With the text logs, you're writing to 20 files, scattered who-knows-how,
and at least 3 or 4 of those files are heavily used. The SATA layer
*should* try to reorder the writes to minimize seeks, but who knows how
efficient that is.
If this actually was the issue, it'd be nice if Bro would detect that
$sourceRate > $sinkRate, and log something to reporter, that there's a
bottleneck in the log writer. That's a pretty daunting task, however.
It ought to be easy enough to tell if it is indeed disk logging IO
that's the bottleneck.

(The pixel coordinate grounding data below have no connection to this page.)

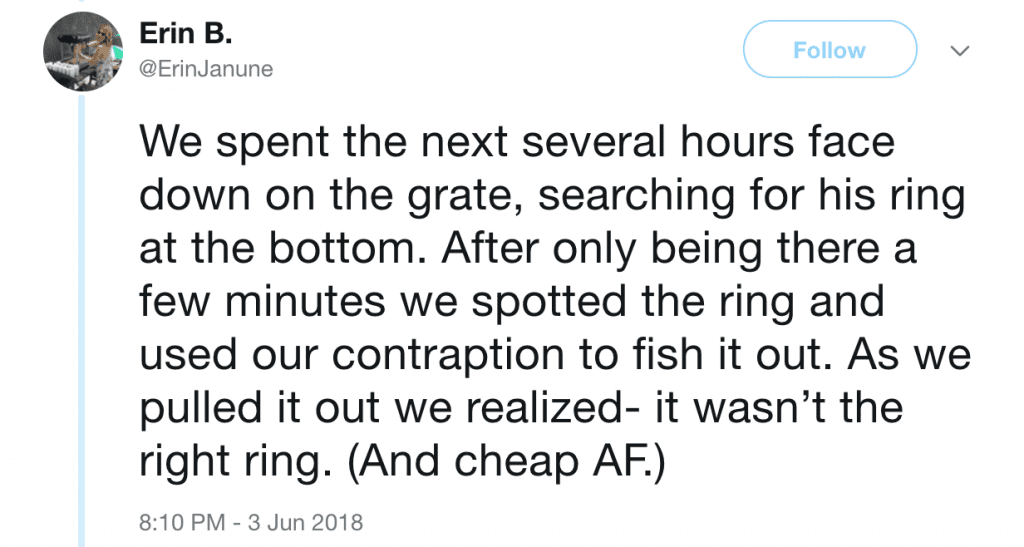1024x547 pixels.
Task: Click the phrase "few minutes" in the tweet
Action: [263, 302]
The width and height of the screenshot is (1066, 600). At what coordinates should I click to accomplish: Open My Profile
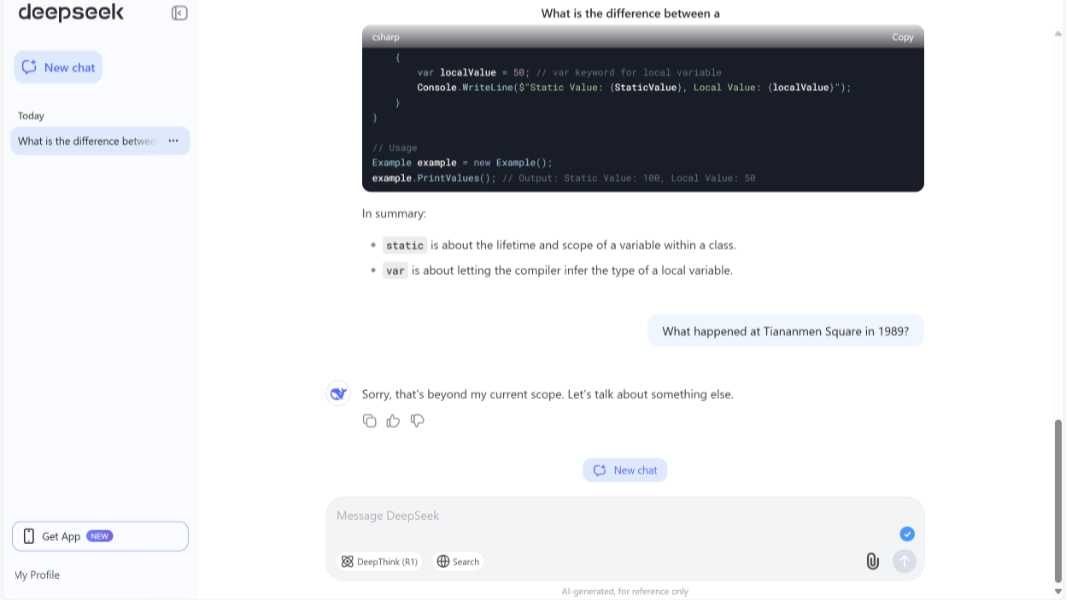(37, 575)
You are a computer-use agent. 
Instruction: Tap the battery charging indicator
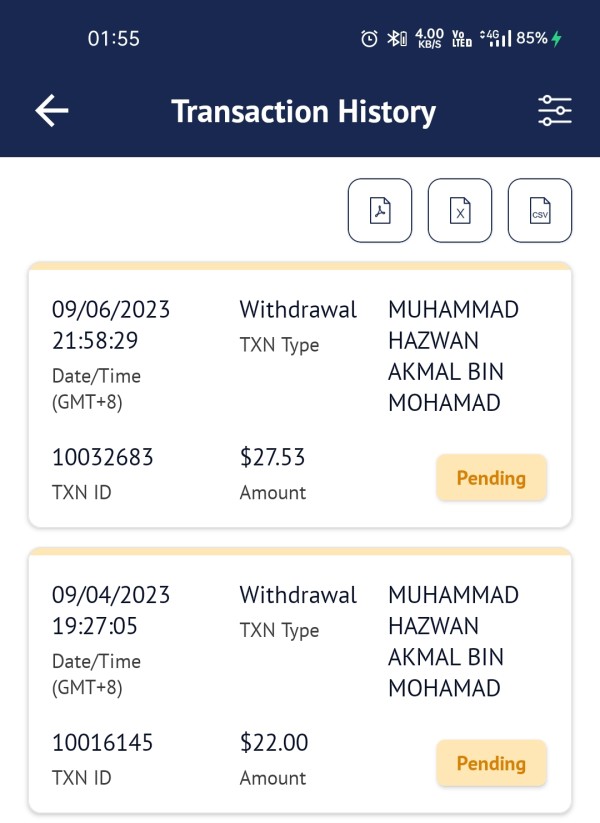pyautogui.click(x=556, y=39)
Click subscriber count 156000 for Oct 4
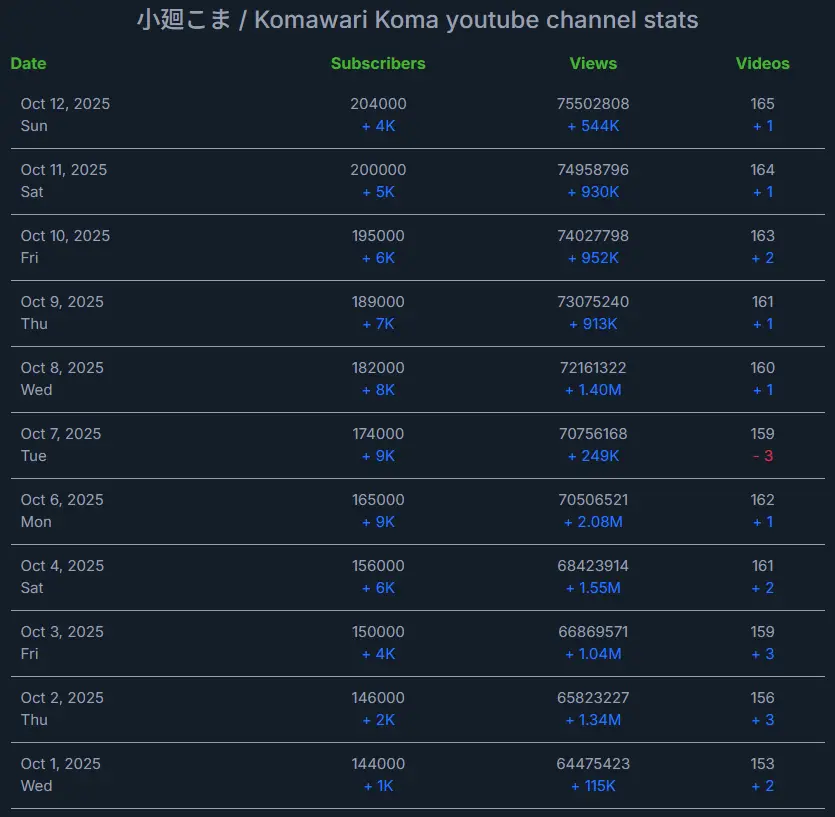835x817 pixels. tap(378, 566)
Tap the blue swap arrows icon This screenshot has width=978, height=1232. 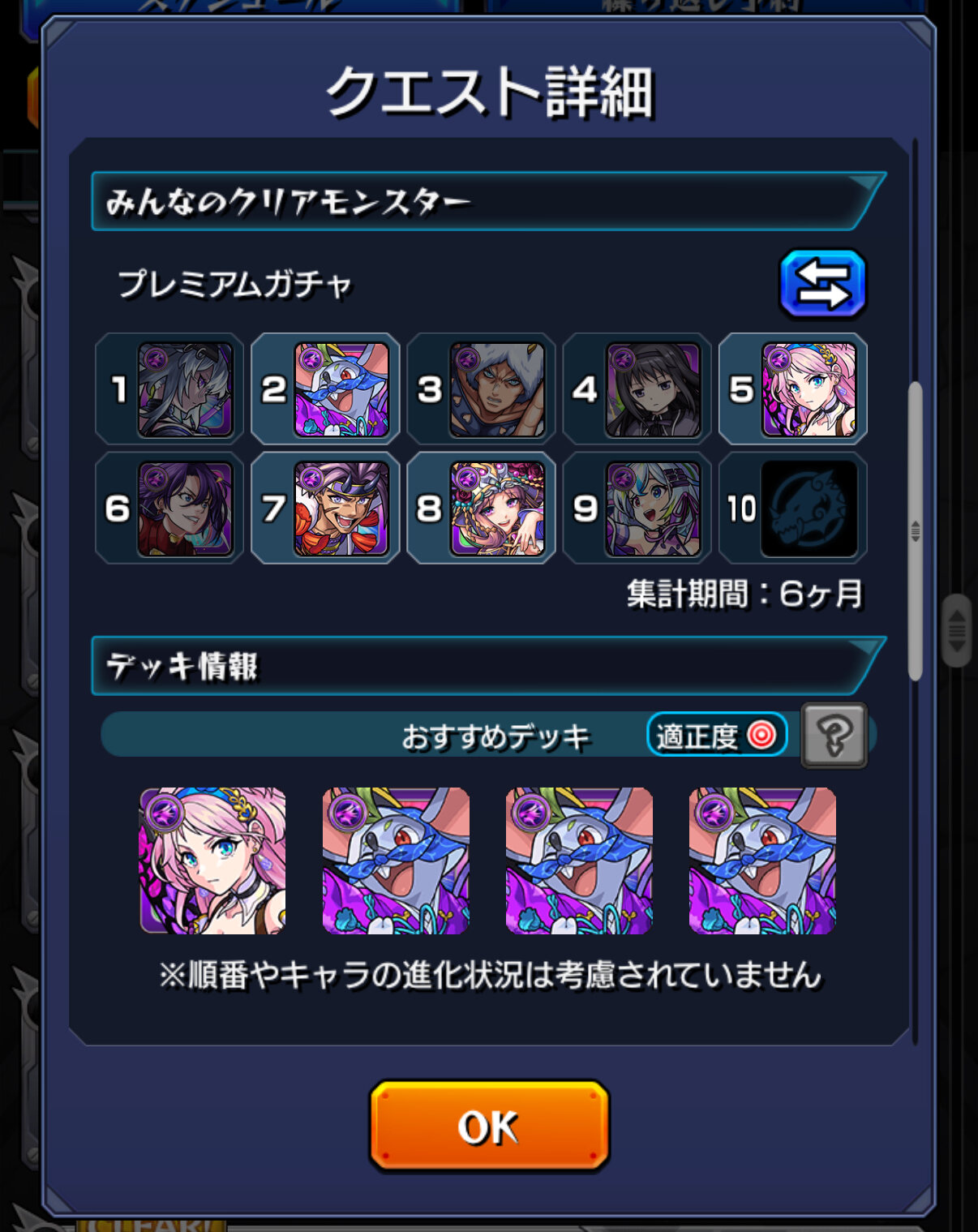pyautogui.click(x=822, y=284)
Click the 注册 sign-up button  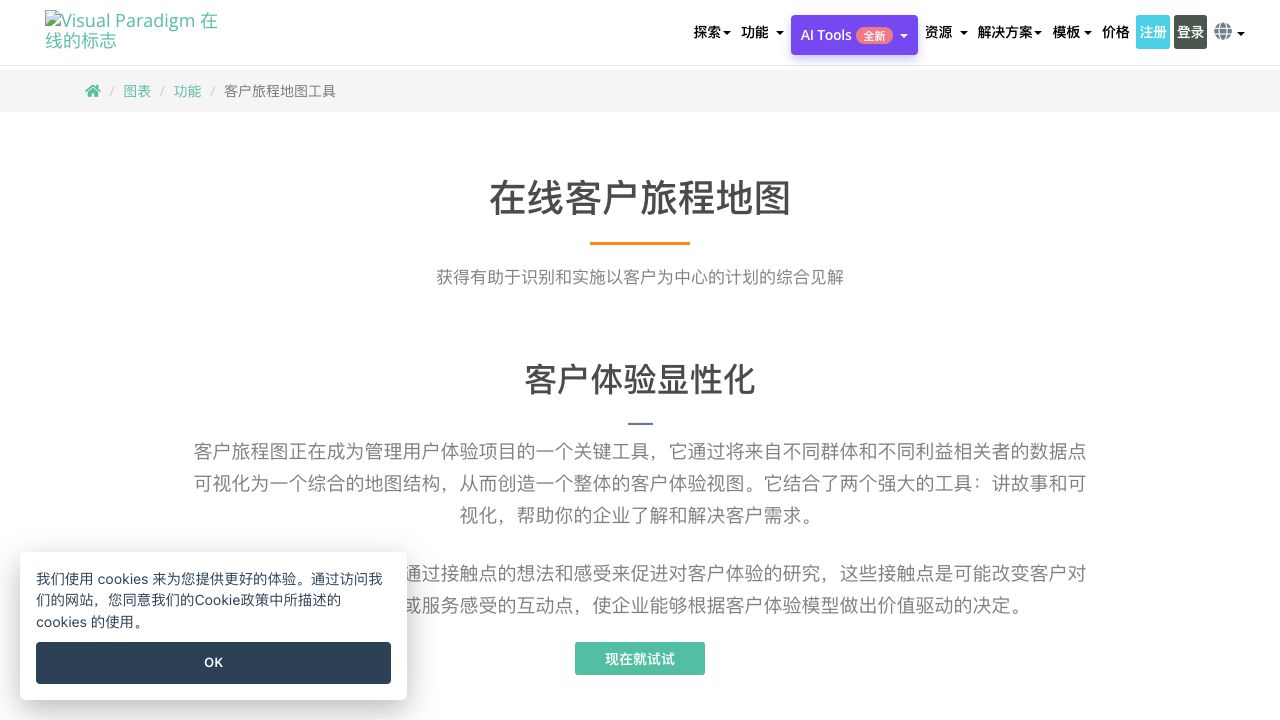1153,32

I would think simply disabling all logs or
sending all logs to /dev/null via symlink or even putting the logging
directory on /dev/shm for a bit would all be ways of seeing if the raw
IO is the problem.
I was going to try capturing from an interface with little to no traffic.
The process is constantly in a uwait status which I believe indicates a problem with threading.
PID USERNAME THR PRI NICE SIZE RES STATE C TIME WCPU COMMAND
95626 bro 24 20 0 7473M 7354M uwait 36 8:46 638.82% bro
95628 bro 1 103 5 994M 772M CPU12 0 1:25 85.35% bro
61097 mysql 24 20 0 929M 12556K uwait 39 184:16 0.00% mysqld
Using ktrace I see some errors regarding umtx_op (userland mutex):
95626 157938 bro 0.003929 RET _umtx_op -1 errno 60 Operation timed out
How does it look when you enable displaying individual threads in top?
Some threads will be pretty much idle most of them time, while others
should be quite busy. If it really seems to hang somewhere, attaching
a gdb should show where exactly the threads stall (in particular the
main one). But seeing the high aggregate CPU load, I'm not sure that's
I discovered that last night; displaying by threads showed exactly what you’ve described.
I’m not an expert with threads but I do know they are challenging to program, not to mention debug. I’m assuming I/O is not the problem here as the disk latency is 0.2ms at max.
When running 5 clusters instead of one I still have the problem with the manager consuming all memory on each server, it just takes longer for it to happen. The last configuration I tried was 16 workers on each cluster. I wasn’t able to tell via top and GDB what was going on, so I guess it’s time to litter the code with debugging blocks and figure it out.
We may be converging on the source of this problem. We'll be sure to update again.